Experiential learning focuses on the learning process for the individual (unlike experiential education, which focuses on the transaction between teachers and students). An example of experiential learning is going to the zoo and observing and interacting with the zoo environment, as opposed to reading about animals in a book. It is the difference between firsthand knowledge and hearing or reading about other people’s experiences.

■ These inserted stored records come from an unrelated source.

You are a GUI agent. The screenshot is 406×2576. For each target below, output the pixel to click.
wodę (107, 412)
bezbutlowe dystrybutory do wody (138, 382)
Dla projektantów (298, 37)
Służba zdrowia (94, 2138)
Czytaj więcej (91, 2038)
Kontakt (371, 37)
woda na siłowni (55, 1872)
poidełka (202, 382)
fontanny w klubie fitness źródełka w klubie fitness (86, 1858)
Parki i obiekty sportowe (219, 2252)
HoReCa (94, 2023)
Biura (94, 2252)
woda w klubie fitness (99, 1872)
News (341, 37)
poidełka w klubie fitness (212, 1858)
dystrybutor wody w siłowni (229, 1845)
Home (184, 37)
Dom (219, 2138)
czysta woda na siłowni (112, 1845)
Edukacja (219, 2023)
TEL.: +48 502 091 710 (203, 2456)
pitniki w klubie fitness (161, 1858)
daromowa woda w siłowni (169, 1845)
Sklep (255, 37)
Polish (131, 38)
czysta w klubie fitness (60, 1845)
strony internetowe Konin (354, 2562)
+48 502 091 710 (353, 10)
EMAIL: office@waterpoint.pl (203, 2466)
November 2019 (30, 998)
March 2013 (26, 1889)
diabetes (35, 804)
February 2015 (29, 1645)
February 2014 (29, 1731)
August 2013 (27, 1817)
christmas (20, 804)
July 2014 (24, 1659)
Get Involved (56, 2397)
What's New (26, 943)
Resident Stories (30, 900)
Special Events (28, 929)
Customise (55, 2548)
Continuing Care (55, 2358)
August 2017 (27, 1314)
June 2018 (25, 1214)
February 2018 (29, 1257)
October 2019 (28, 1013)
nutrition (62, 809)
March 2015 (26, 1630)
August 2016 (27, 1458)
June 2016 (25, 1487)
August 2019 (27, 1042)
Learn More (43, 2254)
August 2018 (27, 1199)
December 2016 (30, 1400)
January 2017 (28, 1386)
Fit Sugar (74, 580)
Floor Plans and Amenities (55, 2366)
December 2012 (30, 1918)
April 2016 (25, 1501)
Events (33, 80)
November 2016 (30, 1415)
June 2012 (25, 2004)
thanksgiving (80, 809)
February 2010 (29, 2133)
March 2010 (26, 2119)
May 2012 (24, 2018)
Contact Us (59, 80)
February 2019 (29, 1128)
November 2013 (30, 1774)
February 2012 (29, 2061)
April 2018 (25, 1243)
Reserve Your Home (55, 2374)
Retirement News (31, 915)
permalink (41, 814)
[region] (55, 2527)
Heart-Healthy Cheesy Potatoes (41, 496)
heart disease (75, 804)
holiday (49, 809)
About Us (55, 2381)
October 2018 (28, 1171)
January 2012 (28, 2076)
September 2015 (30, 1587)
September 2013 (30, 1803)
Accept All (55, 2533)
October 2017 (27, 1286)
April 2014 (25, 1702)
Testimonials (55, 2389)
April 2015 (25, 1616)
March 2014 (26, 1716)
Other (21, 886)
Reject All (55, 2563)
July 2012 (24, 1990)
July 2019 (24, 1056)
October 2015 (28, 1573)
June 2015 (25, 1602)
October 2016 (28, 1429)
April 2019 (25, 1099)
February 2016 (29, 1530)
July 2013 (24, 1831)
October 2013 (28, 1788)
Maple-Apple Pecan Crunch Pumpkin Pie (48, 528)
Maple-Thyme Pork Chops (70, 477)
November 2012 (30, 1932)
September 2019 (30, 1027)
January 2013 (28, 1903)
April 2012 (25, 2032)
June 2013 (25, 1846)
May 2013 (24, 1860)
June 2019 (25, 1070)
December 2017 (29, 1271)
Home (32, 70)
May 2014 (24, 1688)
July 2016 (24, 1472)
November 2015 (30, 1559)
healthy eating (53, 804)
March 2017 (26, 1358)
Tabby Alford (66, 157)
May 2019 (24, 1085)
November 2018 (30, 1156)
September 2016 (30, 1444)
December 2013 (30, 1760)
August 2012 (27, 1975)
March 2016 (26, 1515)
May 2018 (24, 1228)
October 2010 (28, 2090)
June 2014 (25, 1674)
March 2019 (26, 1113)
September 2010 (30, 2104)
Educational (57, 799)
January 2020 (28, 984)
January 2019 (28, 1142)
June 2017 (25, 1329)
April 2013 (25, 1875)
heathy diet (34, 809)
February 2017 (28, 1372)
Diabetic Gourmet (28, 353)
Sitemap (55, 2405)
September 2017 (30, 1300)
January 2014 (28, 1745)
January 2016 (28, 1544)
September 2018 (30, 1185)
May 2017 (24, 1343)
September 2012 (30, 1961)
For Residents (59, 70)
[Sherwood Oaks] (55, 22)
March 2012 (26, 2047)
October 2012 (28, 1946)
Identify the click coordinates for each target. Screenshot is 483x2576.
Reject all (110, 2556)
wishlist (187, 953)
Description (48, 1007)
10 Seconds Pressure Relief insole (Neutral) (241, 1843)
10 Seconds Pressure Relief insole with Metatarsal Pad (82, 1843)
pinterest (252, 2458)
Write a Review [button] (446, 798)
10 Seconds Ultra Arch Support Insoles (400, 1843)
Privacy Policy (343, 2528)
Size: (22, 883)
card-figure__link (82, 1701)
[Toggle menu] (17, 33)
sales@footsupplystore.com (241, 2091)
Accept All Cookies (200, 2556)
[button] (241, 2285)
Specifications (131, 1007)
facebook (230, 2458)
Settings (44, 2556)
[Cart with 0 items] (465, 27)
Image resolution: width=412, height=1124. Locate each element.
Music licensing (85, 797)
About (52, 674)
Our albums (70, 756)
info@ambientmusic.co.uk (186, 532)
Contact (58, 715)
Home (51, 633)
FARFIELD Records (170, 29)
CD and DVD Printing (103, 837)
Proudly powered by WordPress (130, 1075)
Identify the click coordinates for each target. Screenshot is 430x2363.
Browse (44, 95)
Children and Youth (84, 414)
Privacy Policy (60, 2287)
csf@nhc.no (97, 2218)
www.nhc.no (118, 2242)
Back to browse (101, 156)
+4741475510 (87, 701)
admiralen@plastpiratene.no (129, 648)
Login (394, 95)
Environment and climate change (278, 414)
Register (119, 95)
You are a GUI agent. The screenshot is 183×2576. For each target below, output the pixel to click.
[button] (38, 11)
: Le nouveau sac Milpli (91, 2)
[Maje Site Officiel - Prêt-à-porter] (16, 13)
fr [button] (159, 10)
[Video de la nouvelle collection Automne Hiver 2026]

Experiential learning does not require a teacher; instead, it draws solely upon the process of making meaning based on direct individual experience. According to Kolb, knowledge is continuously gained through both personal and environmental experiences. While gaining knowledge is an inherent process that occurs naturally, certain elements must be present for a genuine learning experience to occur. Kolb states that to gain genuine knowledge from an experience requires the following abilities:
- the learner must be willing to be actively involved in the experience
- the learner must be able to reflect on the experience
- the learner must possess and use analytic skills to conceptualize the experience
- the learner must possess decision-making and problem-solving skills in order to use the new ideas gained from the experience
Experiential learning can be a highly effective way to learn new skills, new attitudes, or even entirely new ways of thinking. It engages the learner on a more personal level by addressing the needs and wants of the individual. It requires initiative and the ability to self-evaluate. To be truly effective, it should span goal-setting, experimenting and observing, reviewing, and planning future action.
Role in Business
Experiential learning plays an important role in business learning and managerial training. It is an integral component to many training programs, as it engages both the intellect and the senses much more comprehensively than lectures, books, or videos. For example, a computer simulation of change management can be a useful application of experiential learning, as can a board game simulating operational efficiency in a factory.
Business skills are inherently intangible, evading the capture of most textbooks without external materials to create context. Management spans a wide variety of personal capabilities and requires different skills based upon the specific role and context, making it a challenging subject to teach. Motivating others and navigating a complex organizational structure are not skills individuals can learn via textbooks; experiential learning in business may therefore serve a useful focal point for study.
This principle is particularly noticeable in business programs that utilize a cohort or group-based educational structure for students. These programs enable students to select leaders and actively practice delegation, communication, and multitasking as they work on projects. Case studies offer another effective method of capturing these complex managerial skill sets in a real-life setting. Cases place students in the shoes of managers and allow them to experience and apply the variety of skills and considerations necessary for success in a specific situation and industry.